Investors tend to assume that when the price of oil tanks, as it did Tuesday with its $4 decline, than there must be something wrong with the fundamentals. Some may conclude that oil must be the latest victim of the slowing global economy, or that OPEC is suddenly willing to let the price drop is in order to stop the North American oil boom.
But what if that is not the reason? What if it the oil market is just like the stock market, and the buyers and sellers are actually controlling the market?
Jim Cramer doesn't think this is a ridiculous idea. He suspects that the real force that is controlling the price of crude is the buyers and sellers themselves, as a result of forced liquidations and margin calls among overly bullish hedge funds.
That might sound overly cynical, but Cramer thinks it's worth examining. To gain further clarification, the "Mad Money" host turned to Carley Garner, technician and co-founder of DeCarley Trading to explain how this could really happen.
Back in the end of May, Garner predicted that the market would see a hideous decline in oil, precisely because the bullish hedge funds bit off more than they could chew. She called the decline, and Cramer thinks she could even call the bottom, too.

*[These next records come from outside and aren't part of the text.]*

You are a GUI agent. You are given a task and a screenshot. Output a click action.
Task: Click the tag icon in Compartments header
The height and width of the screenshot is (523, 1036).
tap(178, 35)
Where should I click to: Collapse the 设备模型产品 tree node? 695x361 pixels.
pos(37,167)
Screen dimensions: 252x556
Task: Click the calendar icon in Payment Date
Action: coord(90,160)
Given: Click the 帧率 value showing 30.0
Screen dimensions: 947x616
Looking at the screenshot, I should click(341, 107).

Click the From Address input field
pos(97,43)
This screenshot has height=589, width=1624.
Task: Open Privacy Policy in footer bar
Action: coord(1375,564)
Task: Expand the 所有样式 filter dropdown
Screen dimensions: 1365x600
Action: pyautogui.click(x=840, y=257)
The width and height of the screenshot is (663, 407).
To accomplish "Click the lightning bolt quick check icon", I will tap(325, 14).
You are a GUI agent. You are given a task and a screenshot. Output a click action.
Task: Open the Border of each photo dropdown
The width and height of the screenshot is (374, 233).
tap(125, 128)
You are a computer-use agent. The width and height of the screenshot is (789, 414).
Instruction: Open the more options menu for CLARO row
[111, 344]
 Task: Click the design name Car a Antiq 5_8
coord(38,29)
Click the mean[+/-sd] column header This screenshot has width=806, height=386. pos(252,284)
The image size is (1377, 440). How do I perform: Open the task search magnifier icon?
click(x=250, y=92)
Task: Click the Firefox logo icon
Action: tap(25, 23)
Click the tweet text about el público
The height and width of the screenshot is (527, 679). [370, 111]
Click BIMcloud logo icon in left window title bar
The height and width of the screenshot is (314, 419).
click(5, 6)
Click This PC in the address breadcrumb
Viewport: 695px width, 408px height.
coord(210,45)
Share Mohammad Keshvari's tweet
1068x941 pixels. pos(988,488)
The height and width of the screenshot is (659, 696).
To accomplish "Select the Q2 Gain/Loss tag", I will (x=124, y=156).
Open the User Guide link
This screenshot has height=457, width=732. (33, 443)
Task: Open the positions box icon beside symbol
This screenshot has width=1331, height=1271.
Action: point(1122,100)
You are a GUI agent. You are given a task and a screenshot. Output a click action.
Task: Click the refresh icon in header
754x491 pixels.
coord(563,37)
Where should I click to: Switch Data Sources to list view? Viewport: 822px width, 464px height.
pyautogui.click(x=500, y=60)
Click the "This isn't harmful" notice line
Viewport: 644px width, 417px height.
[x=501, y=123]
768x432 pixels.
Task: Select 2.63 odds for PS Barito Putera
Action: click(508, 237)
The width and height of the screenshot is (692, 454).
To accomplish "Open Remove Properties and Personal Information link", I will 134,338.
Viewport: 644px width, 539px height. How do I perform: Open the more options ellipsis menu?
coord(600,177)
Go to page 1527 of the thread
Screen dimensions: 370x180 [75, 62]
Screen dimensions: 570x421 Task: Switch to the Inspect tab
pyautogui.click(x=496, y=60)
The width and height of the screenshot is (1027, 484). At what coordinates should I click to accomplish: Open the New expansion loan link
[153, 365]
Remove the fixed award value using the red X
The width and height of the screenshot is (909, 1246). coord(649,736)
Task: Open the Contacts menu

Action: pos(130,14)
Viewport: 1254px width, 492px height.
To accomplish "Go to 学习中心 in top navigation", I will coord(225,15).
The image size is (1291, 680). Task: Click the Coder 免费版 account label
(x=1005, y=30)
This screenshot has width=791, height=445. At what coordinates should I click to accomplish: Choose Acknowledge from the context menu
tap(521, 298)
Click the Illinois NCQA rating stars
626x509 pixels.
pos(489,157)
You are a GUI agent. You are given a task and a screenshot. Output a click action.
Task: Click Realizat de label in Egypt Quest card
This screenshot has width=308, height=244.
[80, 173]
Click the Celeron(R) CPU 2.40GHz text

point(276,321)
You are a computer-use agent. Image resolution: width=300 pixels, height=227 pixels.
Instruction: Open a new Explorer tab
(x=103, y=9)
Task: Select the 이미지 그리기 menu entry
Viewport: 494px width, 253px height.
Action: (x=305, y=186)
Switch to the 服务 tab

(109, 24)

According to Garner's research—based on a chart of the West Texas crude that shows CFTC's commitments of the big institutional players—in June, speculators were holding net long positions in crude futures. When the price in oil began to fall, the speculators in the market began to suffer losses as a result. However the hedge funds selling crude did not sell, and are now being forced to sell because they bought these future contracts on margin. Now that the value of these contracts has dropped, the margin clerks at investment banks are requiring them to put up more capital or sell their positions.